Stored records

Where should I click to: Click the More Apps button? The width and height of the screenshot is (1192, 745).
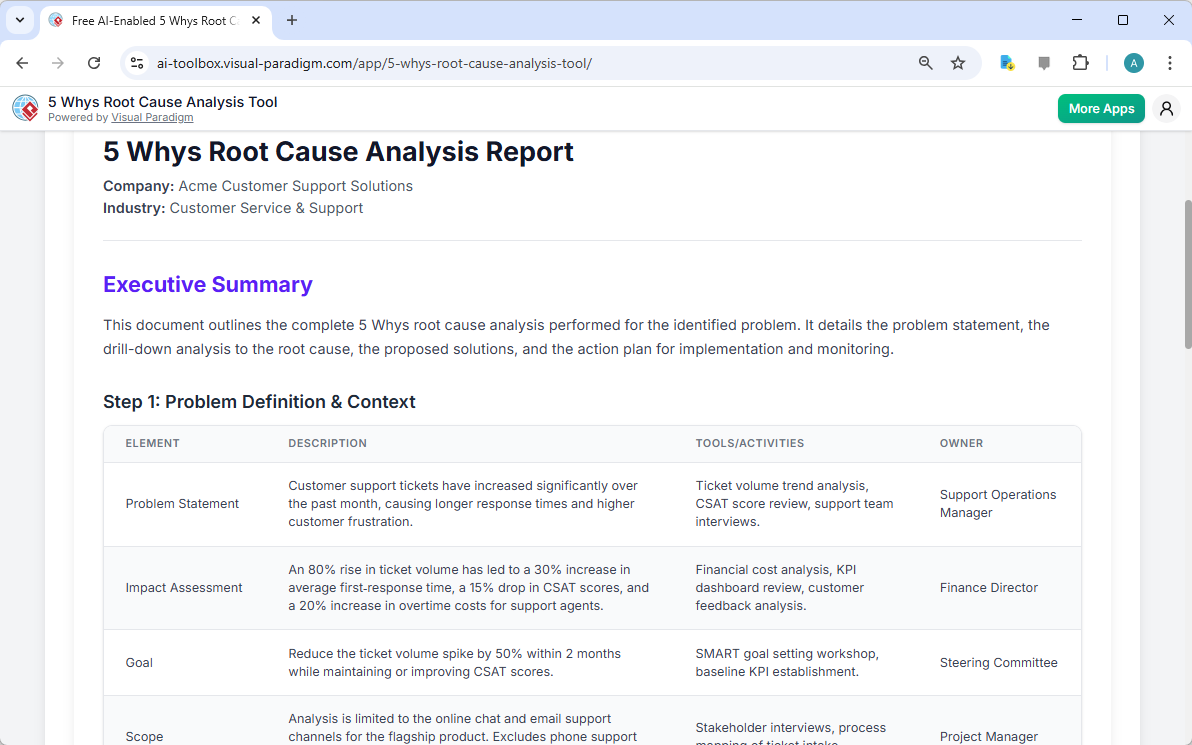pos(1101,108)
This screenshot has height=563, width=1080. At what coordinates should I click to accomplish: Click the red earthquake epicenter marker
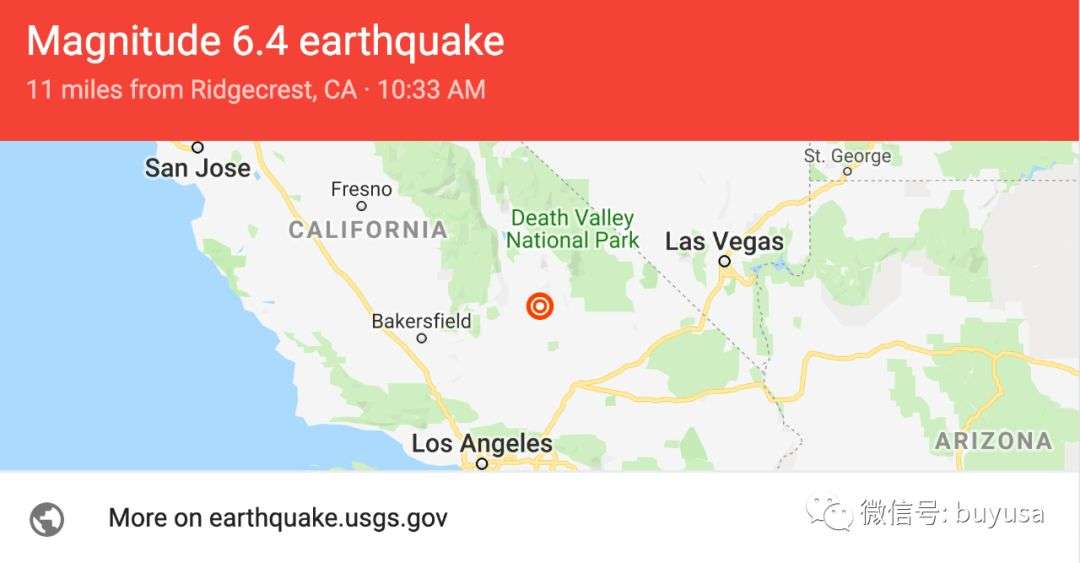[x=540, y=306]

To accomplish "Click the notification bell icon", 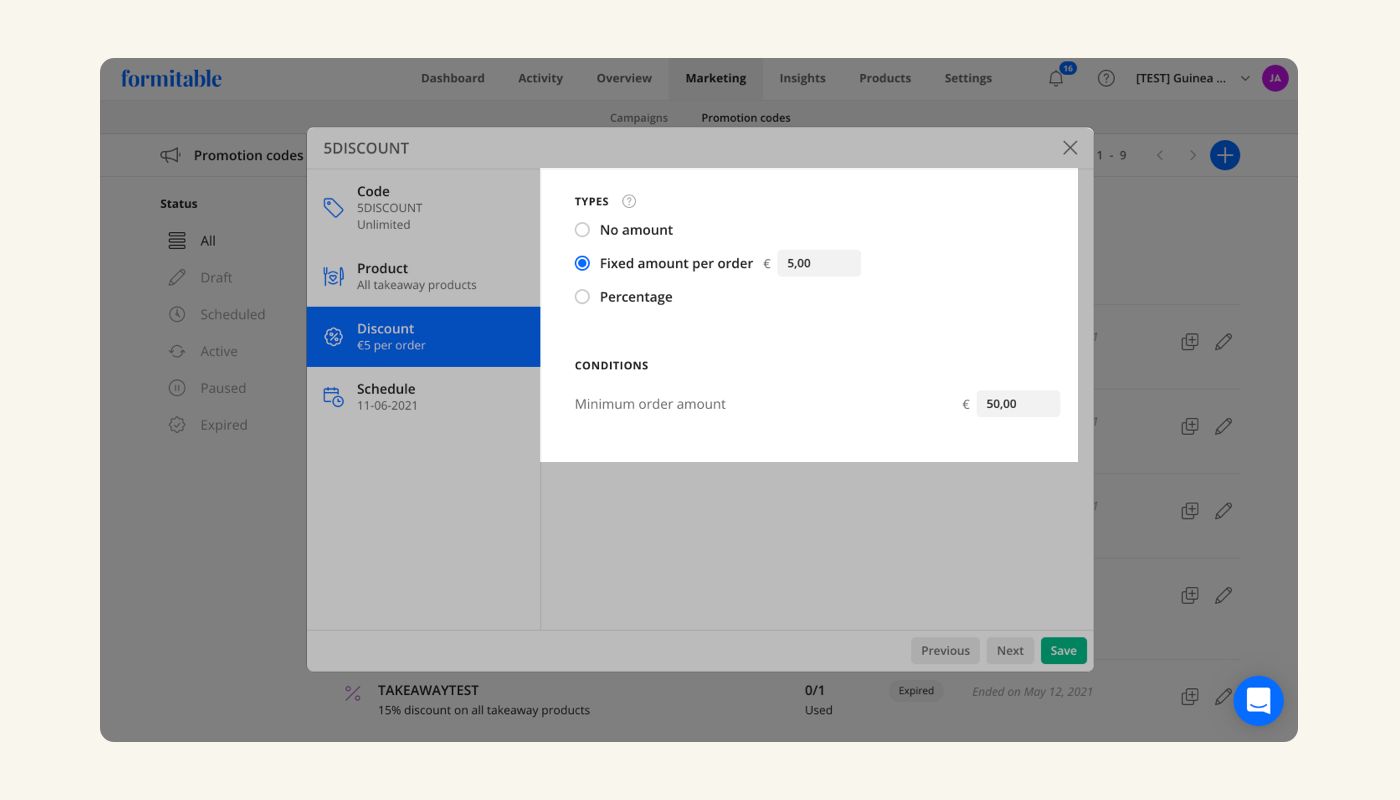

What needs to be done >> Nothing but the lines from the line containing "This screenshot has" to the end of the records above should be repeated, exactly and with every picture omitted.

Completed task >>
This screenshot has height=563, width=1080. At what coordinates should I click to accomplish: Click the red earthquake epicenter marker
[x=540, y=306]

To accomplish "Click the notification bell icon", 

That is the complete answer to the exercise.